Currently a cure remains elusive and treatment options are very limited and their effects often only temporary. In fact, the only FDA approved treatment is the use of UV, 308nm Excimer Laser [28]. Other treatment options include use of topical calcineurin inhibitors, steroids and vitamins, phototherapy with UV-B, oral antioxidants, herbal supplements and nutraceuticals, depigmentation and camouflaging using cosmetics [3,5,17,35]. These treatments have varying degrees of success and the disease remains unconquered. Encouragingly, a number of clinical trials are underway (Supplemental Table S1). Discovery of novel targets for druggableness and off label use of existing drugs is an attractive option to tackle this disease. Experience is emerging for repurposing existing, FDA approved drugs for other diseases [36,62,67]. Since these drugs are already in the clinic and their level of toxicity is known, it is relatively easy to develop off the label use for at least some of the drugs, if a molecular link is demonstrable.

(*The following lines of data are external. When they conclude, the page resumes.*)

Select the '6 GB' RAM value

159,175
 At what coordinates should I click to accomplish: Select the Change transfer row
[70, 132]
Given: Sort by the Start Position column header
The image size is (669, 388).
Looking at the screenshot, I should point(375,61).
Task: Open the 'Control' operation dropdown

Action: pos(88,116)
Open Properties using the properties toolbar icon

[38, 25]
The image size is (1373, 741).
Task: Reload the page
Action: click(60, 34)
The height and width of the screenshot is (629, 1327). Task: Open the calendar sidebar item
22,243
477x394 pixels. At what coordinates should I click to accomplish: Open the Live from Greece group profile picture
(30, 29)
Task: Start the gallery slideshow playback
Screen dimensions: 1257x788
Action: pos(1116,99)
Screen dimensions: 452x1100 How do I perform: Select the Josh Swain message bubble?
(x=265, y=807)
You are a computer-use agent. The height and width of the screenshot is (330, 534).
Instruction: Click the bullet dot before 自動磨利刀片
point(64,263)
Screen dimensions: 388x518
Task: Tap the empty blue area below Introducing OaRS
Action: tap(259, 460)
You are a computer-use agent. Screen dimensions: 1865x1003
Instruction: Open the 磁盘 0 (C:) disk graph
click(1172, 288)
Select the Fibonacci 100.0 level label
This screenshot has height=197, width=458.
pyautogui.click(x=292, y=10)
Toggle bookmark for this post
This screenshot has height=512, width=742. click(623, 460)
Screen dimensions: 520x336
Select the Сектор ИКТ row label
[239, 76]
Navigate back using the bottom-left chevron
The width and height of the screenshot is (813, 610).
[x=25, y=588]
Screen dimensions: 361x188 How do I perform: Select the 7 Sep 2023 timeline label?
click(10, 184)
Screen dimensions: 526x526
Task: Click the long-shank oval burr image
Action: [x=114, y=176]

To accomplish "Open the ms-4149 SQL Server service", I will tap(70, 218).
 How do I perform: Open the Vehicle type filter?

In recent years, a huge amount of genetic information has been generated using the GWAS approach [68-73]. With the recent advances in human protein expression datasets [47,49,57] protein 3D structure availability for the majority of human proteins, and with the use of powerful chemogenomics tools to predict druggableness [42,74-76], accelerated drug discovery starting from the genome is becoming a reality.

Reasoning that a working database of genes associated with Vitiligo can be an attractive starting point for novel diagnostics and therapeutics, the GWAS datasets were mined for VAG (Supplemental Table S1). Fifty-one genes showing polymorphic genetic association with Vitiligo encompassing protein coding and non-coding sequences were identified in this study. Encouraged by the preliminary results that the VAG included putative druggable targets including enzymes, transporters, transcription factors and receptors [58], a comprehensive analysis was undertaken.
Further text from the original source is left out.